[Items from a data source]
--- --- ---

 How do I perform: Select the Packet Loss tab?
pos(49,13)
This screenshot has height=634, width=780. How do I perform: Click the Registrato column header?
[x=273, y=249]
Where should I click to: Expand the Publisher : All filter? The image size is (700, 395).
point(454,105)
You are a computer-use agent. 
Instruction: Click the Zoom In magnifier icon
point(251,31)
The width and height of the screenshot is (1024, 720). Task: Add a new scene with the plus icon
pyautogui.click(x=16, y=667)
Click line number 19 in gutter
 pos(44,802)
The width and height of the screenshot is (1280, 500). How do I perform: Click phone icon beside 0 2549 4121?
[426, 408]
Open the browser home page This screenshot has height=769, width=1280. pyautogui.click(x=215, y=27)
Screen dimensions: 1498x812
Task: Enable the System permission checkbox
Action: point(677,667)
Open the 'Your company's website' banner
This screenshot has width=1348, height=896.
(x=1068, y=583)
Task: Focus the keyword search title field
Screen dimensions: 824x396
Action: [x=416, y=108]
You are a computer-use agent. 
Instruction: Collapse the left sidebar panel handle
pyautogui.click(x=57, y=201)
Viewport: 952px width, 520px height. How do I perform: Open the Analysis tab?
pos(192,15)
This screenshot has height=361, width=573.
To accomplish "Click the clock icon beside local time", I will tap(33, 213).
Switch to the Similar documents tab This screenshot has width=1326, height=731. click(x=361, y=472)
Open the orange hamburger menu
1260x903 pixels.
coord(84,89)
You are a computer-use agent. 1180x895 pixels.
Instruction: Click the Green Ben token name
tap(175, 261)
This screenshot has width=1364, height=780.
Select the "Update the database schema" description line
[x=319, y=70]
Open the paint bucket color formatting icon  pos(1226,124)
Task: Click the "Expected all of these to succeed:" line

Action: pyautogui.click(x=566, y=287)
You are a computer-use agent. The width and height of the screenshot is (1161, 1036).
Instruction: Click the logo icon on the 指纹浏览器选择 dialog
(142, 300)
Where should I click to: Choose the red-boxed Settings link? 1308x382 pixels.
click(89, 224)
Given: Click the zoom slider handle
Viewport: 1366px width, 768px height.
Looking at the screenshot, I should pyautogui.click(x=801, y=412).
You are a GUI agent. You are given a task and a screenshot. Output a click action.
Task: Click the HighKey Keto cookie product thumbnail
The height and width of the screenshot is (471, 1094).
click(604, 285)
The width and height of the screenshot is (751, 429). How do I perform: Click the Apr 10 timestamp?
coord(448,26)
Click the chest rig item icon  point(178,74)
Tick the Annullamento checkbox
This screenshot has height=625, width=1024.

--- --- ---

■ INSTRUCTIONS FOR THE TASK
Could you copy out every record above exactly as it appears?

■ EXERCISE SOLUTION
 How do I perform: Select the Packet Loss tab?
pos(49,13)
This screenshot has height=634, width=780. How do I perform: Click the Registrato column header?
[x=273, y=249]
Where should I click to: Expand the Publisher : All filter? The image size is (700, 395).
point(454,105)
You are a computer-use agent. 
Instruction: Click the Zoom In magnifier icon
point(251,31)
The width and height of the screenshot is (1024, 720). Task: Add a new scene with the plus icon
pyautogui.click(x=16, y=667)
Click line number 19 in gutter
 pos(44,802)
The width and height of the screenshot is (1280, 500). How do I perform: Click phone icon beside 0 2549 4121?
[426, 408]
Open the browser home page This screenshot has height=769, width=1280. pyautogui.click(x=215, y=27)
Screen dimensions: 1498x812
Task: Enable the System permission checkbox
Action: point(677,667)
Open the 'Your company's website' banner
This screenshot has width=1348, height=896.
(x=1068, y=583)
Task: Focus the keyword search title field
Screen dimensions: 824x396
Action: [x=416, y=108]
You are a computer-use agent. 
Instruction: Collapse the left sidebar panel handle
pyautogui.click(x=57, y=201)
Viewport: 952px width, 520px height. How do I perform: Open the Analysis tab?
pos(192,15)
This screenshot has height=361, width=573.
To accomplish "Click the clock icon beside local time", I will tap(33, 213).
Switch to the Similar documents tab This screenshot has width=1326, height=731. click(x=361, y=472)
Open the orange hamburger menu
1260x903 pixels.
coord(84,89)
You are a computer-use agent. 1180x895 pixels.
Instruction: Click the Green Ben token name
tap(175, 261)
This screenshot has width=1364, height=780.
Select the "Update the database schema" description line
[x=319, y=70]
Open the paint bucket color formatting icon  pos(1226,124)
Task: Click the "Expected all of these to succeed:" line

Action: pyautogui.click(x=566, y=287)
You are a computer-use agent. The width and height of the screenshot is (1161, 1036).
Instruction: Click the logo icon on the 指纹浏览器选择 dialog
(142, 300)
Where should I click to: Choose the red-boxed Settings link? 1308x382 pixels.
click(89, 224)
Given: Click the zoom slider handle
Viewport: 1366px width, 768px height.
Looking at the screenshot, I should pyautogui.click(x=801, y=412).
You are a GUI agent. You are given a task and a screenshot. Output a click action.
Task: Click the HighKey Keto cookie product thumbnail
The height and width of the screenshot is (471, 1094).
click(604, 285)
The width and height of the screenshot is (751, 429). How do I perform: Click the Apr 10 timestamp?
coord(448,26)
Click the chest rig item icon  point(178,74)
Tick the Annullamento checkbox
This screenshot has height=625, width=1024.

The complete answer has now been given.